Yes, it’s a big day. But let’s keep our eyes on the prize. Remember that the 2006 midterms aren’t a lock yet, and if we don’t secure a big Democratic victory, then we’ll never be able to dismantle the national defense. We need to keep pushing the idea that America should respect its “allies” and “international law,” we need to keep fighting for the “rights” of “people.” If we don’t keep at it, we may never realize our dream of seeing our country’s guard lowered and our homes, families, and selves getting blown up.
Remember that. If you find yourself in 2007, looking out the window at a peaceful, free, happy landscape, a world where your children can play in safety and you and your neighbors live in prosperity and health… well, you’ll only have yourselves to blame.
But heck, I’m being a killjoy! This is a good day, and you deserve to celebrate. Get out there and spend someone else’s cash, have unprotected gay sex with a minor, eat a baby, etc. You deserve it!
Hugs,
Your Leader





50 comments
Don
November 9, 2005 at 5:04 pm
1This sort of candor can only get you into trouble, Adam.

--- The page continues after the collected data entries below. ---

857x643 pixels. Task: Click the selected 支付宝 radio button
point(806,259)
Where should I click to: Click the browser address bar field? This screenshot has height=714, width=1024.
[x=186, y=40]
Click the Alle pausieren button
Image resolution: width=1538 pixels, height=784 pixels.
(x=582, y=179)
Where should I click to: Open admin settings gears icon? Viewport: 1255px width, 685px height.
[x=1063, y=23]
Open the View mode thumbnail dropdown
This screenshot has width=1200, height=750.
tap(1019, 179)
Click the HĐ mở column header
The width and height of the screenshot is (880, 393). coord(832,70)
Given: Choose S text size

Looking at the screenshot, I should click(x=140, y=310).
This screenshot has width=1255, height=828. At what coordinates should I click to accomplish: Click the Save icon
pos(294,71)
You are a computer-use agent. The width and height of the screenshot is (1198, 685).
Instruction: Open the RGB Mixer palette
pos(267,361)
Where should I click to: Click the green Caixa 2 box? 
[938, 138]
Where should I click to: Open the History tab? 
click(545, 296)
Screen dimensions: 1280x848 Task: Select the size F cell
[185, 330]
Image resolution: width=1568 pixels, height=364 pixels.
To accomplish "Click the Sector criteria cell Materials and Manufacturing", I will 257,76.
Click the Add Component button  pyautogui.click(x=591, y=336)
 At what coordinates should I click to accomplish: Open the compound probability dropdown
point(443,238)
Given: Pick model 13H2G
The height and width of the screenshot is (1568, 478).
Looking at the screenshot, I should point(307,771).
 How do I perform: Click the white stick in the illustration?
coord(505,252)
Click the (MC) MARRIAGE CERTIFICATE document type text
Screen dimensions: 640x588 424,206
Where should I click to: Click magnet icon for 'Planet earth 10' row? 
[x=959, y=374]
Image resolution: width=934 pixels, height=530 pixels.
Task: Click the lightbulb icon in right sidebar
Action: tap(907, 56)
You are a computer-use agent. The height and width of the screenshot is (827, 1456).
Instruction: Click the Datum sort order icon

It’s a good thing that you’re not a church — the IRS would threaten to revoke your tax-exempt status.
Allison in Santa Cruz
November 9, 2005 at 5:39 pm
2I am shocked, nay, flabbergasted, that none of the Governator’s initiatives passed. Yaay!
Josh
November 9, 2005 at 5:40 pm
3of course, since we love paying taxes to support poor layabouts, not having tax-exempt status is a joyous thing!
not that Pete
November 9, 2005 at 5:44 pm
4Note to the hardworking staff of the Omnipotent Steering of Hurricanes, Intensité Tropicale group: although amusing, hitting Florida so often as reprisal for the 2000 election may tip our hand… Texas is a perfectly legitimate target too, guys.
yllama
November 9, 2005 at 6:44 pm
5Baby corpes. Yum.
Mojo
November 9, 2005 at 7:59 pm
6Hey, let’s not relax now. We have a hard couple of months of destroying Christmas facing us. All of our work could go for nought if the 230 million or so Christians in this country start to feel that they’re not marginalized second-class citizens. Remember, they may hold virtually all political offices, run most corporations, and pretty much have control of every other position of power in this country, but if someone says hello in December without specifically acknowledging their faith as superior, they have nothing. Happy Holidays everybody!
Murray
November 9, 2005 at 8:27 pm
7NT Pete.
Yup I’ve been a member of the OSHIT group for some time now. I’m also a founding member of the Socialist Corps Representing Everything Wicked Universal, and just this week joined Brothers Involved To Eventually Mess up Everything.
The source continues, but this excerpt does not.